How to import this HTML web to KNIME table?
Hi,
As @hmfa mentioned, the Webpage Retriever is probably your best bet to get the data into KNIME. Then you end up with your HTML as XML document. On this you can try this component from KNIME Hub: Table from XHTML – KNIME Community Hub to extract the table.
Kind regards,
Alexander
Hi @shafiqakib,
Could you share the HTML where you want to extract the table from? The node makes a few assumptions, such as that the data must be in elements without any child elements. If you could share the HTML, I could have a look how to adapt the component to your needs. You can also change the data in order to not share anything confidential, as long as the HTML structure stays the same.
Kind regards,
Alexander
This HTML that I am working on right now: https://exzellprofis.com/Customer_Data.htm
Hi @shafiqakib,
Thank you for the link. The problem is that this website builds the table dynamically from JavaScript. The Webpage Retriever only fetches the initial HTML and does not execute any JavaScript in the background. That means the fetched HTML does not contain the table yet and you won’t be able to read it.
If you have a lot of these tables and really need to fully automate it, you probably have to use browser automation like Selenium to achieve your goals. However, when a tiny bit of manual work to extract the data from the website is ok, I usually go a different route. I will describe it here.
In your browser, open the page with the table and then open the browser’s developer tools. I am using Chrome, so I am going to describe my approach based on that, but it works in a similar fashion in other browsers, too. In Chrome, you can right-click the page and select “Inspect” to open the dev tools. Then switch to the Console tab of the dev tools and enter the following code:
var trs = Array.from(document.getElementsByTagName("table")[0].querySelectorAll("tr")).filter(r => r.getAttribute("height") != "0");
var column_names = Array.from(trs[0].querySelectorAll("td")).map(td => td.textContent);
var rows = trs.slice(1).map(tr => Array.from(tr.querySelectorAll("td")).slice(0, -1).map(td => td.textContent));
rows.map((row, i) => row.reduce((m, c, i) => ({...m, [column_names[i]]: c}), {}));
Unfortunately, this is not the same for each table, as websites do them differently. Your table, for example, has neither <thead>
nor <tbody>
elements and also does not use <th>
elements to represent header cells. It uses <td>
for everything. Additionally, the table has an empty column on the right and an empty row at the end.
My code in the first line first gets a reference to the first table in the document (document.getElementsByTagName("table")[0]
), then inside that it gets all <tr>
elements, which represent table rows (.querySelectorAll("tr")
). It then filters out rows with a height attribute that has the value 0, because those rows have no content in your example.

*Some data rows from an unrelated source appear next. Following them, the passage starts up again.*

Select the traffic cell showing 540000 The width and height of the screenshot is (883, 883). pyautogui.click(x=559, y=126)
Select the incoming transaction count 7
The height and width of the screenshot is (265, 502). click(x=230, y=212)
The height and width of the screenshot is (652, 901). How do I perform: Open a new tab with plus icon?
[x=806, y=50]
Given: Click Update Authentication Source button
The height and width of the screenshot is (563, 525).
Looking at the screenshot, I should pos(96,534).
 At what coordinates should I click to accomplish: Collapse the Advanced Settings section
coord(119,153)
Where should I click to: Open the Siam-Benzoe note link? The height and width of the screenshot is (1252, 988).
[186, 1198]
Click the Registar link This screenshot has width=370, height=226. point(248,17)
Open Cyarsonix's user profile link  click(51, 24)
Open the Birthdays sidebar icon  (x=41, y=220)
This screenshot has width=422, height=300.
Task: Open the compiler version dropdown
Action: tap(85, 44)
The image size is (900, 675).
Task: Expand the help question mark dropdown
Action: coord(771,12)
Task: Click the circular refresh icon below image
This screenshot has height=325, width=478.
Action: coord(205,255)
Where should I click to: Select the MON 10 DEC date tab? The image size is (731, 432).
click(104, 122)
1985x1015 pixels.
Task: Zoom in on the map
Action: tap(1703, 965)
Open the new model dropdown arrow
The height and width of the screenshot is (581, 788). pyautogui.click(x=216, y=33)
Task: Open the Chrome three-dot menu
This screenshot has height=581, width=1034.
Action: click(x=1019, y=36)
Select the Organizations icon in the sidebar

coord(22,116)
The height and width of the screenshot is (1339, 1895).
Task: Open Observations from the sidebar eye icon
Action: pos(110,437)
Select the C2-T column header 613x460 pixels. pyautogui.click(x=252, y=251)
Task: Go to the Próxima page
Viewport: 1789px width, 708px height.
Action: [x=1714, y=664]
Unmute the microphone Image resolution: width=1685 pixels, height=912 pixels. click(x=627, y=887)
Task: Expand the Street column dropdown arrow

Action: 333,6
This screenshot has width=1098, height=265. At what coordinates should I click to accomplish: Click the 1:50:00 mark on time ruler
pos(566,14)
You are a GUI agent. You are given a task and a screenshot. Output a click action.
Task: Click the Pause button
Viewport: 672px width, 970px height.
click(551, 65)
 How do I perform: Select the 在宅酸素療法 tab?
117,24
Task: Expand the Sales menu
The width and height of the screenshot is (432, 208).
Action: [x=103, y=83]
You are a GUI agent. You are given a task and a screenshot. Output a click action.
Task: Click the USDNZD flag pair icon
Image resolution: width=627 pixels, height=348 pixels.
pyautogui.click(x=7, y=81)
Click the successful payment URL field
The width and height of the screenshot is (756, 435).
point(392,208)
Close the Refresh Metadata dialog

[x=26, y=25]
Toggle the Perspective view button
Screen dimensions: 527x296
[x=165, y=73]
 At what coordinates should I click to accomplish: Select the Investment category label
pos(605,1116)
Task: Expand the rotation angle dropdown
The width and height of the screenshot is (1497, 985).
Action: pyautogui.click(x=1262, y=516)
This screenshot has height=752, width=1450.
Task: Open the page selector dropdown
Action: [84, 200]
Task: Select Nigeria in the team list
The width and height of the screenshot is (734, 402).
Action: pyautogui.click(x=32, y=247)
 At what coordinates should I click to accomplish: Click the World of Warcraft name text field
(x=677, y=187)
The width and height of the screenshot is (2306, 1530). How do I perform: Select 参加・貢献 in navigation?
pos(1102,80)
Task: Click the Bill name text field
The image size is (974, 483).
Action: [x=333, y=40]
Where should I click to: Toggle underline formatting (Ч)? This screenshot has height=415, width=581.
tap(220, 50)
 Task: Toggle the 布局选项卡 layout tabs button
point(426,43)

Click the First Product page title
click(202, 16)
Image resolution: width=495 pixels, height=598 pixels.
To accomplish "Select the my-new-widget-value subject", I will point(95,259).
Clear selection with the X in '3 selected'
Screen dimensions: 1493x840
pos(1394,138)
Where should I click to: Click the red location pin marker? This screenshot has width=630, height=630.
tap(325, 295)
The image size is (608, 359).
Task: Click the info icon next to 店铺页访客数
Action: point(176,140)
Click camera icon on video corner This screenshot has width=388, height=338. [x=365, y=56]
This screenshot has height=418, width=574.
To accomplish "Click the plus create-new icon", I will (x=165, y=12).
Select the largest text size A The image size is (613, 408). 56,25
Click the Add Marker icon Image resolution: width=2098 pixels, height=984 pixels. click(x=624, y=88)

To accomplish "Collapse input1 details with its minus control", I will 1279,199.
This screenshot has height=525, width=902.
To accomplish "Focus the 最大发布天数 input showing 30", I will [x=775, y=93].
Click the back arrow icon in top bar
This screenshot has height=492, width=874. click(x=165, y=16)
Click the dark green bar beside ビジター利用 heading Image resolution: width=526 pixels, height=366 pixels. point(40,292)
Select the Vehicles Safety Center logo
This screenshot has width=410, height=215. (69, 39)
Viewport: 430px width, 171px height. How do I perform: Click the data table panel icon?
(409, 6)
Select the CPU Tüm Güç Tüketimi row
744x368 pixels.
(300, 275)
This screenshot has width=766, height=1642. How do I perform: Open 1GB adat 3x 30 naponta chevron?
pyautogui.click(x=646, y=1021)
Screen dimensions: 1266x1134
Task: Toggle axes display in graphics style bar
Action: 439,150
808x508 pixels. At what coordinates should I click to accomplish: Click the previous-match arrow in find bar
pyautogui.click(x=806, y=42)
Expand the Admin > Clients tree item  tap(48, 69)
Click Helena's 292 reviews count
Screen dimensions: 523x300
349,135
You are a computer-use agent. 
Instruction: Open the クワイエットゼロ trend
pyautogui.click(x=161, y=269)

In the second line, I am getting a list of text content from the first row. I use the map() function for it. It is an array function in JavaScript, but since all the DOM query functions return a NodeList object, I use Array.from() a lot for conversion.
In the third row, I am getting all rows as arrays, so that the format is [[1, 2, 3], [4, 5, 6], ...]
: an array of arrays, where the inner arrays are the cells of each row. Here I use the slice() function to remove the first row (trs.slice(1)
) and the last column (Array.from(tr.querySelectorAll("td")).slice(0, -1)
).
In the last line of the code, I am building a JSON object that KNIME understands. I keep the array of the rows, but instead of the inner arrays, I have objects where the keys are the column names and the values are the column values. This is done using the reduce() function. Because I do not assign the result of this line to a variable, it will be printed to the console. It should look somewhat like this:
You can see that it has extracted 100 rows and when you click on the small triangle on the left, you can expand the object and see what it has created.
[
{"Customer↵ Record No": '1', Order Date: '05/01/2016', Customer Type: '2', Avg No. of orders per mo: '24', Avg days Order to delivery time: '38', …}
{"Customer↵ Record No": '2', Order Date: '05/01/2016', Customer Type: '3', Avg No. of orders per mo: '36.4', Avg days Order to delivery time: '42', …}
[...]
]
Now right-click the object in the console like in the screenshot below and select “copy object”. This copies a JSON representation of the result into your clipboard.
And finally, paste the clipboard content into the first cell of the Table Creator node in the workflow I attach below. It will unpack the JSON and make a KNIME table from it.
JSON Table.knwf (13.7 KB)
I know this might be a bit harder to understand than what you have asked for, but maybe it does help you with similar tables in the future. Good luck!
Kind regards,
Alexander
WOW very well explanation. Thank you so much for helping me
This topic was automatically closed 7 days after the last reply. New replies are no longer allowed.